The task = Find every line in the records below that contains "agent", and copy it.

[Stored data entries]
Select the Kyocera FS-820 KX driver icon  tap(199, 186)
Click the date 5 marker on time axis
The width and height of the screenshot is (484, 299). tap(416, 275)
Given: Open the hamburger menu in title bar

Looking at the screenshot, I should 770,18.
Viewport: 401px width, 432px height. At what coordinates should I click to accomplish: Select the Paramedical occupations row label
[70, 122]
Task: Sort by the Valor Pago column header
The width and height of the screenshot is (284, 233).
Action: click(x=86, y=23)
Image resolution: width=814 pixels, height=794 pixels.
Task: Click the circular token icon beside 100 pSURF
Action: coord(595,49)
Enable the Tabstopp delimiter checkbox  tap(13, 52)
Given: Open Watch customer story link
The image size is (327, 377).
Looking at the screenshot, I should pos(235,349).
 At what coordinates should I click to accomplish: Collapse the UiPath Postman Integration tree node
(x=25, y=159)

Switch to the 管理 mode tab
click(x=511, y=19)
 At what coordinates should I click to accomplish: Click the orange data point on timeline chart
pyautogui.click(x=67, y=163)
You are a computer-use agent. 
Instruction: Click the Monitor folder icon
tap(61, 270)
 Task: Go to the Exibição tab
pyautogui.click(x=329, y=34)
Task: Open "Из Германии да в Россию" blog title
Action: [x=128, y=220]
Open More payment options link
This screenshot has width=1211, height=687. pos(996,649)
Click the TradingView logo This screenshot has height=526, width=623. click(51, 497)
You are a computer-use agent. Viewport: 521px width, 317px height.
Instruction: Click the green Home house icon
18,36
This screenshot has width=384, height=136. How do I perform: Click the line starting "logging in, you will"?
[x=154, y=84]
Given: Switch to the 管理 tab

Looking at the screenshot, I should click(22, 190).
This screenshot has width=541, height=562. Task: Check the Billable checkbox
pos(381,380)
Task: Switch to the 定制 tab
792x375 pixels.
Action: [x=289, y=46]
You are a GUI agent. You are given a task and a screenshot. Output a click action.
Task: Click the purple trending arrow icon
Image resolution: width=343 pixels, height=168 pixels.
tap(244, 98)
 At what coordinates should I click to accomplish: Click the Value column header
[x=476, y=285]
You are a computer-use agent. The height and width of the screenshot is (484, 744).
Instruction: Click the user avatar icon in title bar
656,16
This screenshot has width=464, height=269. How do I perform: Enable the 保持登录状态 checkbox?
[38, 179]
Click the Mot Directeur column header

Reply to the exercise =
You are a computer-use agent. 
You are a computer-use agent. Viewport: 521px width, 317px height.
You are a GUI agent. You are given a task and a screenshot. Output a click action.
You are a computer-use agent. The height and width of the screenshot is (484, 744).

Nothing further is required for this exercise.